This weekly roundup thread is intended for all culture war posts. 'Culture war' is vaguely defined, but it basically means controversial issues that fall along set tribal lines. Arguments over culture war issues generate a lot of heat and little light, and few deeply entrenched people ever change their minds. This thread is for voicing opinions and analyzing the state of the discussion while trying to optimize for light over heat.
Optimistically, we think that engaging with people you disagree with is worth your time, and so is being nice! Pessimistically, there are many dynamics that can lead discussions on Culture War topics to become unproductive.

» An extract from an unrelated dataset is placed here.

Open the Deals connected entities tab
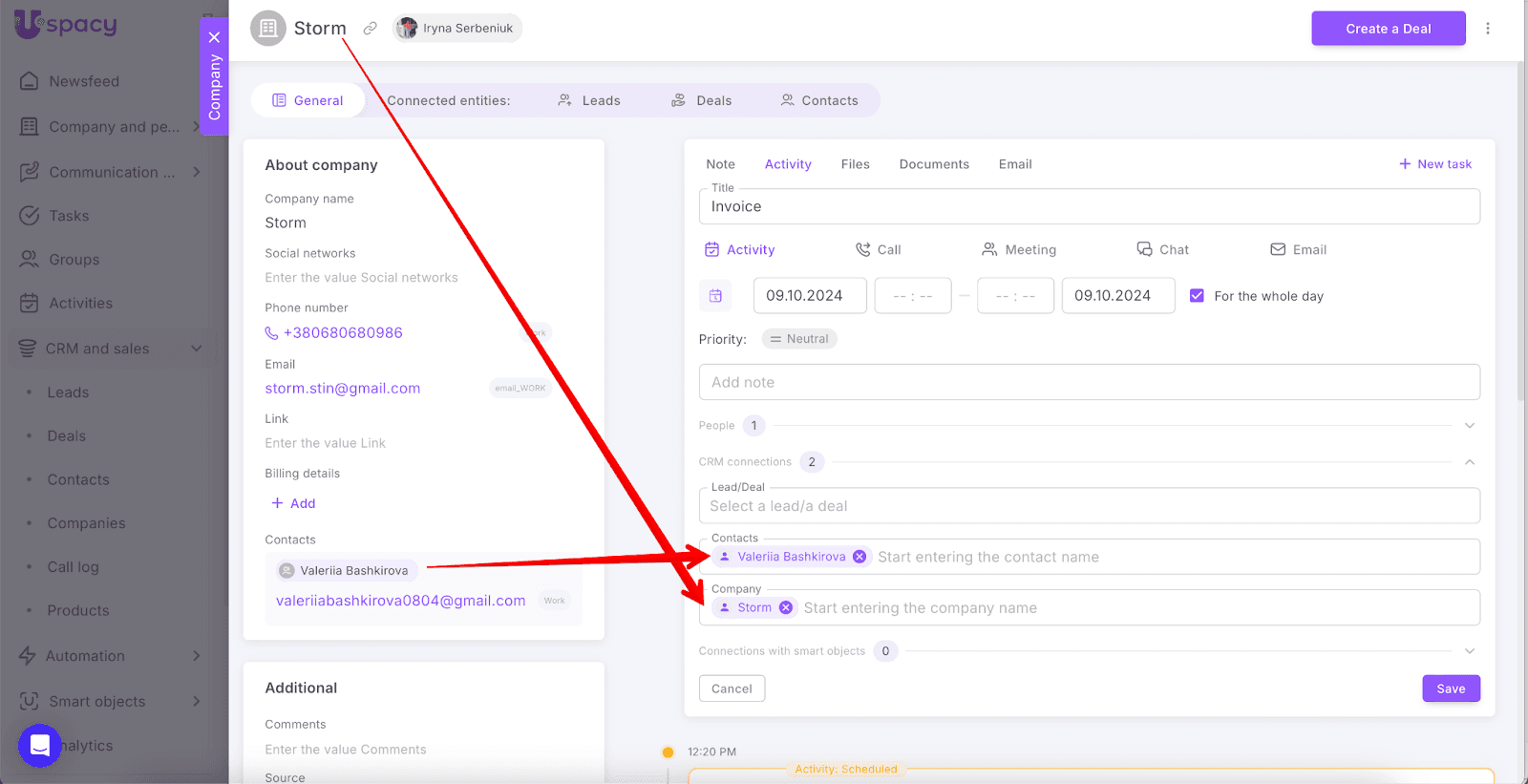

There's a human tendency to divide along tribal lines, praising your ingroup and vilifying your outgroup - and if you think you find it easy to criticize your ingroup, then it may be that your outgroup is not who you think it is. Extremists with opposing positions can feed off each other, highlighting each other's worst points to justify their own angry rhetoric, which becomes in turn a new example of bad behavior for the other side to highlight.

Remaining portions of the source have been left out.